§ Stated problem
Please output the entries below unchanged, starting at the line containing "Task: Open AR Aging in sidebar" and ending at the last of the entries, both included, and leave the pictures out of your answer.
* BEGIN Input rows *
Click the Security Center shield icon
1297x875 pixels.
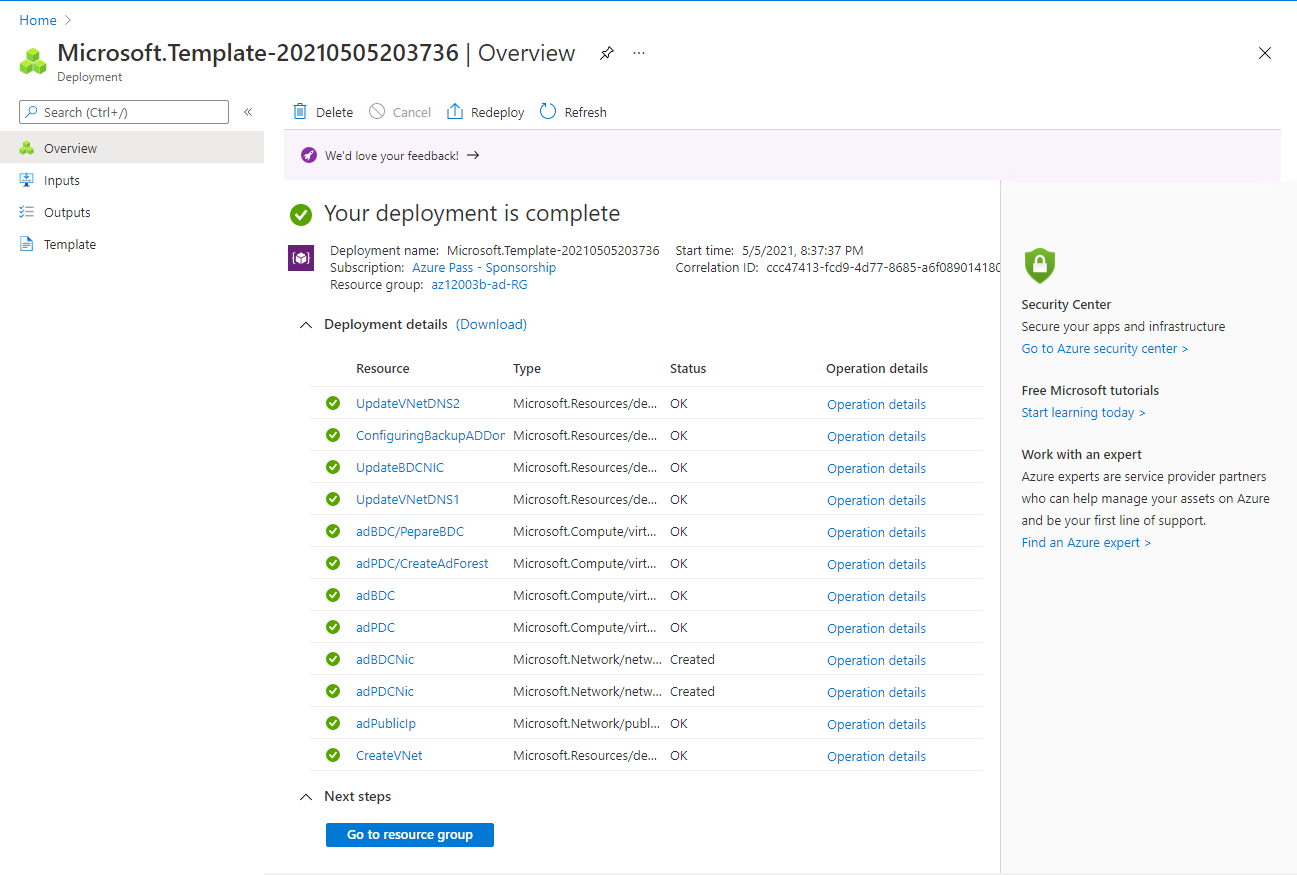1039,266
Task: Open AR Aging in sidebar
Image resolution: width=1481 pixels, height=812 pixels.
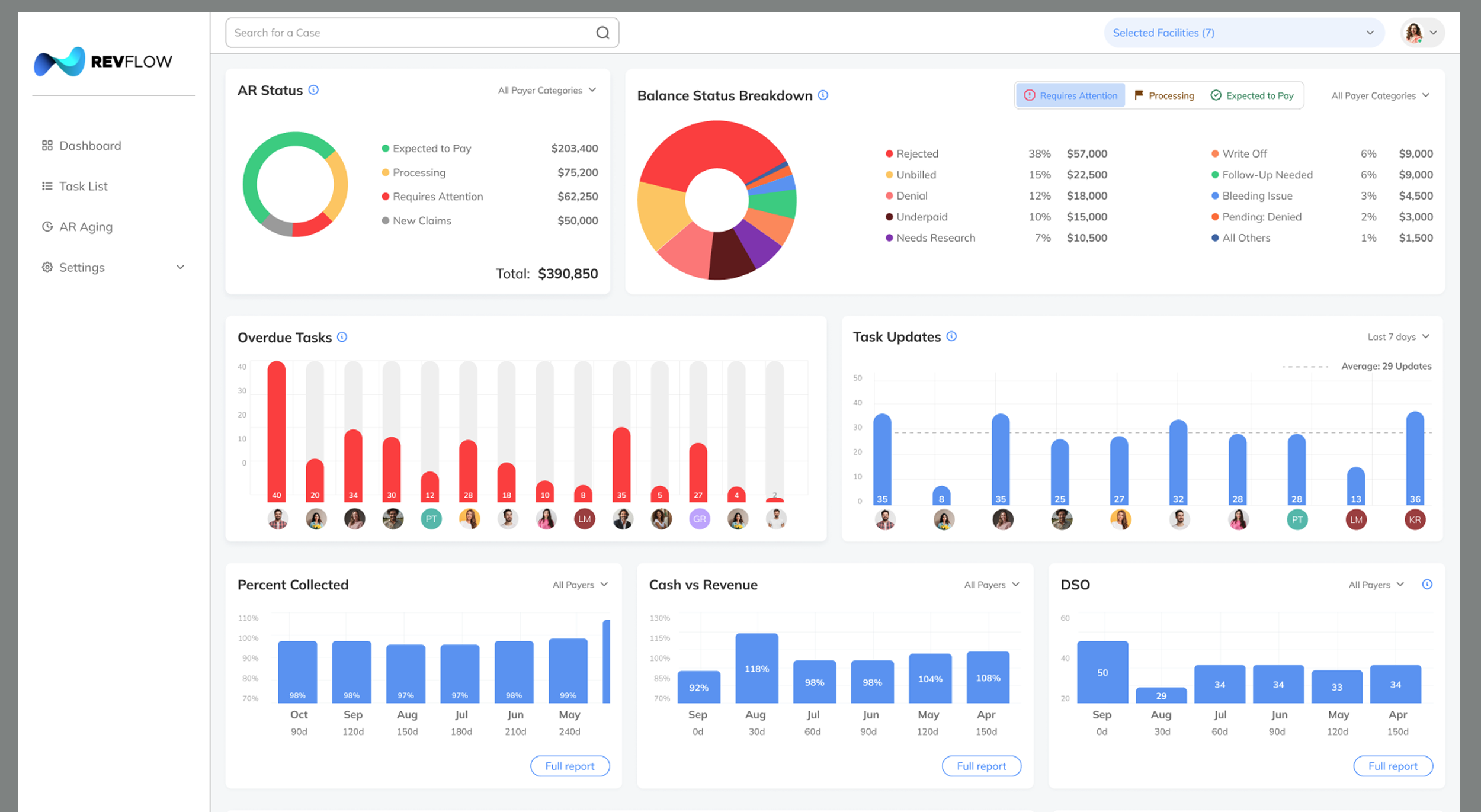Action: click(x=85, y=227)
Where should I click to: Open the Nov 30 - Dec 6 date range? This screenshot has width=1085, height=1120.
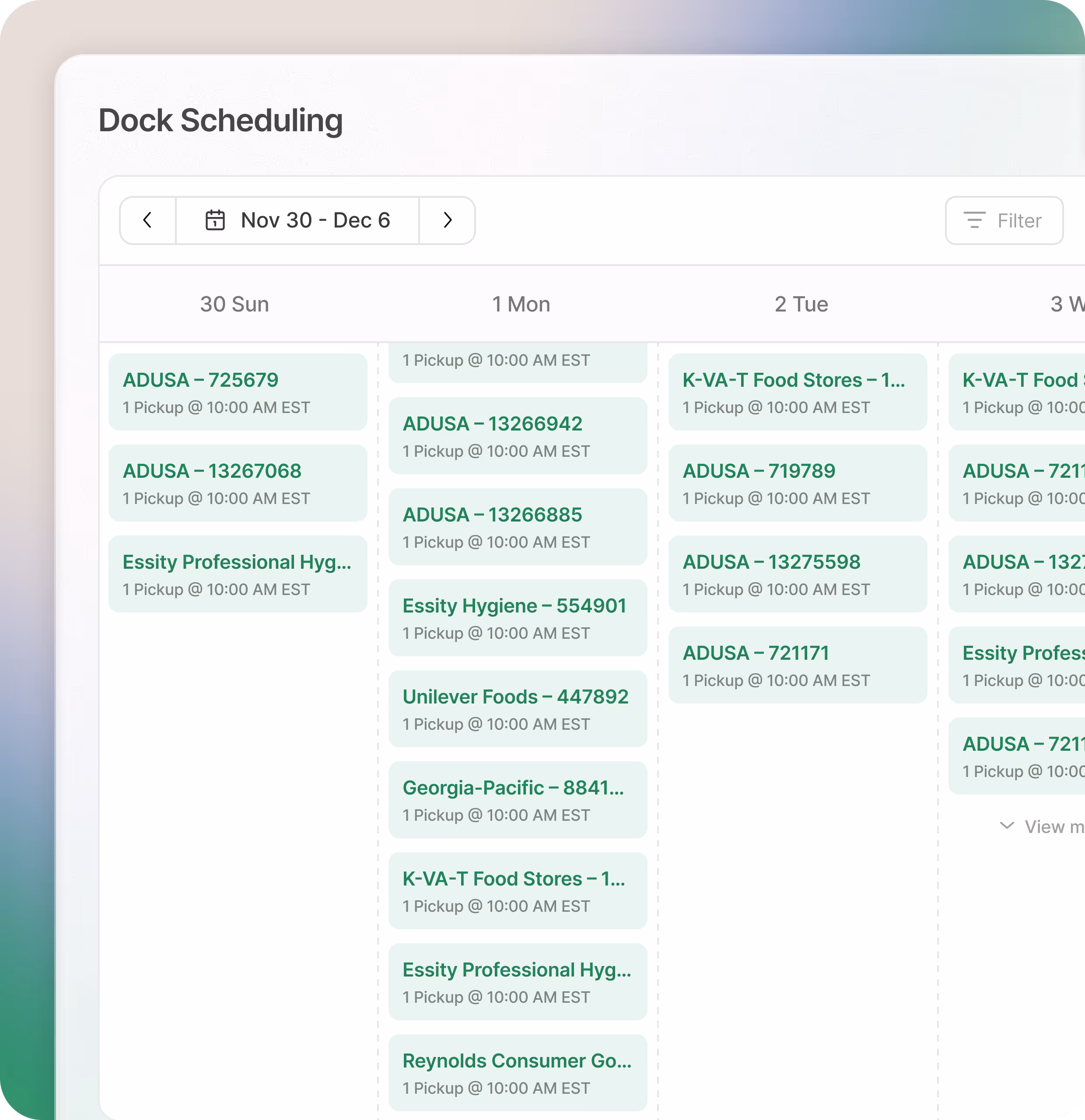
* END Input rows *
§ Solution to this problem
Task: Open AR Aging in sidebar
Image resolution: width=1481 pixels, height=812 pixels.
Action: click(x=85, y=227)
Where should I click to: Open the Nov 30 - Dec 6 date range? This screenshot has width=1085, height=1120.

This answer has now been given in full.